Tawa Karma lolos. "Tuh tau."
"Tapi bisa saja aku hilang besok, lusa, entahlah. Tak ada hal yang pasti tentang rentang waktu berbahagia. Bisa saja aku menangis setelah ini."
Karma bertopang dagu pada bahu Nagisa dan merasakan rambut biru yang tak terikat mengusik wajahnya. Nagisa berhenti melukis untuk mencampur warna. Laki-laki berambut merah berkata, "Kau tau aku tak akan biarkan kau menangis."
"Kau akan. Karena beberapa hari lagi aku akan menangis bahagia."
Karma tak bisa mencegah senyumannya. "Percaya diri yang bagus. Pameranmu akan sukses besar, aku jamin. Jadi ayo masuk. Udaranya semakin dingin. Tak baik berdiam di depan pintu seperti ini."
"Tapi lukisanku belum selesai."
"Tapi pelanginya telah hilang, Nagisa."
Nagisa melihat untuk mengecek dan mendapati dirinya kecewa. Setengah kanvasnya belum berwarna, ia juga belum melakukan finishing. "Aku tak akan bisa menyelesaikan yang satu ini."

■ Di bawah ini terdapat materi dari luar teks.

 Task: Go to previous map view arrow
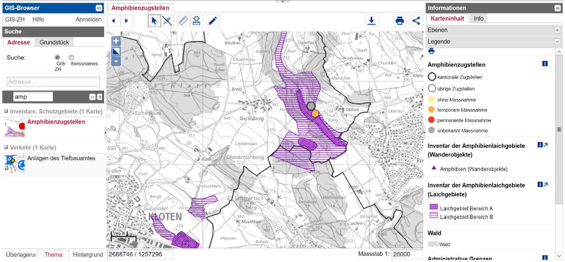pyautogui.click(x=114, y=21)
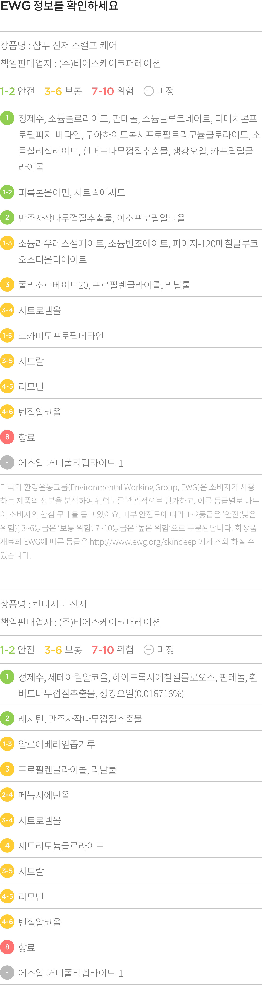
Task: Click the yellow grade 3 badge beside 폴리소르베이트20
Action: click(7, 284)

"Tapi bagian pelanginya telah kau gambar," ucap Karma. Jarinya menunjuk objek indah di bagian atas. "Yang bawah sama saja, bukan? Rumput-rumput dan atap rumah."
"Kau benar."
"Tapi ayo masuk. Selesaikan di dalam."
Nagisa menggeleng. Ia tak pernah melakukan yang setengah-setengah. Pekerjaan adalah totalitas. "Kuselesaikan dulu."
Karma tak sanggup untuk mengatakan tidak.
Nagisa meneruskan tarian tangannya. Setengah jam kemudian laki-laki bermata biru itu bergumam punggungnya sudah tak tahan lagi. Begitu samar tapi Karma mendengarnya jelas sekali.
Tangan Karma saling membelit di depan dada. "Kubilang juga apa. Istirahatlah dulu."
"Tapi Karma yang mengusikku tadi," Nagisa melempar alasan. "Baiklah. Aku akan berhenti dan menyeduh kopi. Ingin sesuatu?"
Karma menggeleng. Ia memiting lengan bajunya ketika sebuah pemikiran melintas. "Nagisa ... Seduh kopinya tunda dulu. Sekarang penuhi janjimu."
Nagisa meregangkan tangannya. Kuas ia letakkan di tatakan. "Janji apa?"
Karma tersenyum jahil dan Nagisa sudah tahu maksudnya.
"Kau pasti bercanda."
Karma mengangkat bahunya. "Apakah terdengar begitu?"
Pelukis berambut biru berdiri dan mengambil langkah lebar ke dapur. Dua puluh langkah ia berseru keras, "Tidak akan!"
Di ruang tamu Karma terbahak.
END
.
A/N : Why ini kok aneh? Belum bisa nggambarin suasana yang tepat jadi maaf kalau kekurangannya bejibun. Easel = dudukan kanvas untuk melukis atau memajang lukisan.